If you know the process of any new restaurant opening, you’re likely aware that physically opening the facility often happens faster than the civic approval process.

Such is the case with Beer Engine, the microbrewery from Danville, Ky., that wants to open a second unit in Germantown in the old Zeppelin Café (1036 East Burnett, cattycorner from Check’s Café).

Brian Holton set out to launch the business last August—before learning that opening a restaurant there was one thing, and an actual brewery was an entirely different matter.

To make that happen, Holton and business partner Ian Lujik would have to do a fair bit of reconstruction to set up a brewing facility there.

But that wasn’t the snag. Civic leaders said the combination of brewing on site and then serving beer by the glass was the real problem, meaning it had to be rezoned from a C1 business to a C2 enterprise.

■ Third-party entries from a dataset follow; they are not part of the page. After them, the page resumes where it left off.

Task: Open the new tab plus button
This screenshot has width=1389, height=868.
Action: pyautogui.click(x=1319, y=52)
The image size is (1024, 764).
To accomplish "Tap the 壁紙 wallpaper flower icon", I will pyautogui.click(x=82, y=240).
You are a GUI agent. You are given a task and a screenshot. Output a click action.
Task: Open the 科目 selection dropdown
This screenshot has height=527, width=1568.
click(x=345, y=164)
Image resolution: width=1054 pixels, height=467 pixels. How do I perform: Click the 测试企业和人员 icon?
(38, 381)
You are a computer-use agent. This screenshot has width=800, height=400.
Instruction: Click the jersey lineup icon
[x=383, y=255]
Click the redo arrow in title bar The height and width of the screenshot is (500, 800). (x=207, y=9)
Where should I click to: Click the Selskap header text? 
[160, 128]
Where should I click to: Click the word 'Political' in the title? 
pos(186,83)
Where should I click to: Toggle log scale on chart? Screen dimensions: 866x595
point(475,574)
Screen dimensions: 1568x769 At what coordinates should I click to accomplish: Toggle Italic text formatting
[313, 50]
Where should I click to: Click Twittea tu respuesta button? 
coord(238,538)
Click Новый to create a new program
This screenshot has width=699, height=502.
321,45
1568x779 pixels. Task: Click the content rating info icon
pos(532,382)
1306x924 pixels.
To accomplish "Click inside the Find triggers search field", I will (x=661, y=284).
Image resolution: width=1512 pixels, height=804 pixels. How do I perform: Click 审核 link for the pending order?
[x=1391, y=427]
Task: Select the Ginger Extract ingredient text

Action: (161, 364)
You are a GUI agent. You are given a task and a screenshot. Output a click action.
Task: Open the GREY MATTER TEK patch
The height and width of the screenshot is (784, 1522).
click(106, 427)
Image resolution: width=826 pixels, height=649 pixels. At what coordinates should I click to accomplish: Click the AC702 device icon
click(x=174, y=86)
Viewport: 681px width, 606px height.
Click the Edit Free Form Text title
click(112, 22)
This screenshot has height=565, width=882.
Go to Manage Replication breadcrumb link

That news immediately took the steam out of Beer Engine’s progress, forcing its owners to switch to a new track that included visits with multiple city councils, neighborhood councils and ultimately the Metro Council in order to get approval to build a brewpub there.

The good news is all agreed that it was a good idea.

The bad news was it pushed the project back by at least half a year.

So, despite Beer Engine’s owners hoping they would be in operation this summer, it looks as though the operation may be up and running by the end of this year.

And what a great place in which to open up. Despite some operational struggles, Zeppelin Café was a cool place in an exceptional location.

The Germantown-Schnitzelburg area is becoming one of the city’s top neighborhoods for first-time homeowners, particularly people in their 20s and early 30s: the prime age for craft beer drinkers.

Plus, there are multiple watering holes and eateries thriving in the area: old standards like Check’s, Come Back Inn and Flabby’s (in its fourth life, right?); as well as newish ones like Hammerheads, Four Pegs, Eiderdown and Danny Mac’s.

So when Beer Engine finally makes it to the station, no doubt a crowd of happy beer drinkers will be there when it rolls in.